Les réactions, innombrables, ont été largement négatives (à l'exception notable de Silvio Berlusconi en Italie...) et ne se sont pas arrêtées aux frontières françaises. Le Guardian, le New York Times, le New Yorker ou encore ABC se sont fait l'écho de ce texte si symptomatique d'une certaine France. Celle qui défend la galanterie comme un vestige précieux du monde d'avant et se montre, au nom de l'harmonie entre les sexes, volontiers indulgente envers les coupables de harcèlements sexuels. Sur les réseaux sociaux, Catherine Deneuve est devenue en quelques heures l'icône à abattre. Beaucoup évoquent son statut de femme blanche privilégiée, à mille lieux de la réalité vécue par ses semblables.

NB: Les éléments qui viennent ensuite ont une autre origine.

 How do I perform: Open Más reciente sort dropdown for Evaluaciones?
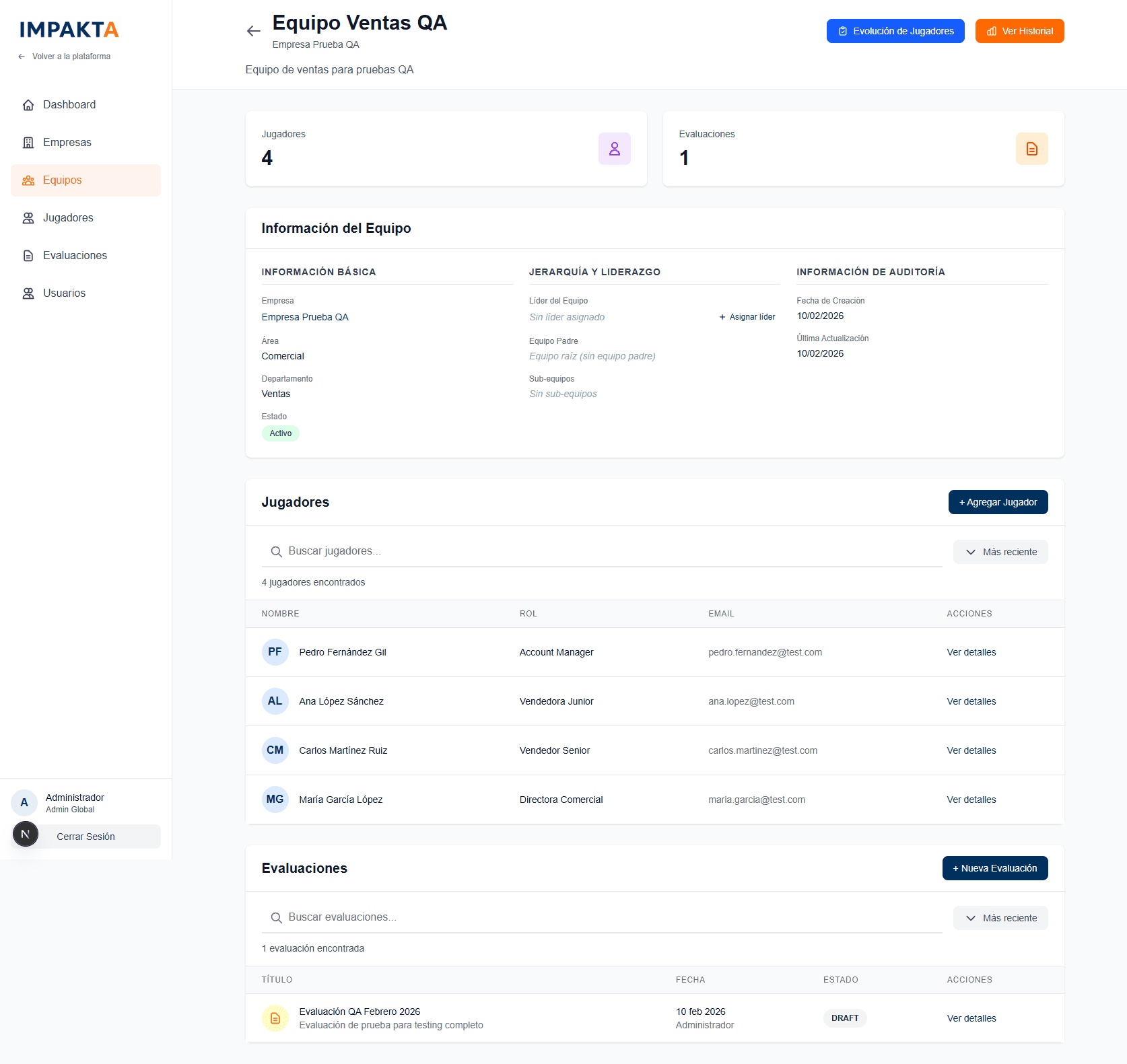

L'actrice italienne Asia Argento, qui avait accusé Harvey Weinstein de l'avoir violée, a ainsi dénoncé sur Twitter la « misogynie intériorisée » de Deneuve et de ses co-signataires.

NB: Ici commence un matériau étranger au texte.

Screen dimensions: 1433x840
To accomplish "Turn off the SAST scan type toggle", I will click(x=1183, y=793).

Face à l'ampleur des réactions, la star française fait aujourd'hui une mise au point. Dans un texte publié par Libération, elle explique assumer sa position (« Nous devons vivre ensemble sans « porcs » ni « salopes »), se décrit en femme libre mais elle en profite au passage pour se désolidariser de certaines de ses co-signataires – sans la citer, elle vise notamment Brigitte Lahaie, qui avait affirmé lors d'un débat télévisé que l' « on peut jouir lors d'un viol ». Surtout, l'actrice française présente des excuses : « Je salue fraternellement toutes les victimes d'actes odieux qui ont pu se sentir agressées par cette tribune parue dans Le Monde, c'est à elles et à elles seules que je présente mes excuses. »
Ses excuses suffiront-elles à apaiser la colère des féministes ? Pas sûr. Une chose l'est en revanche : Si l'image internationale de Catherine Deneuve est désormais écornée, celle de la France en a aussi pris un coup.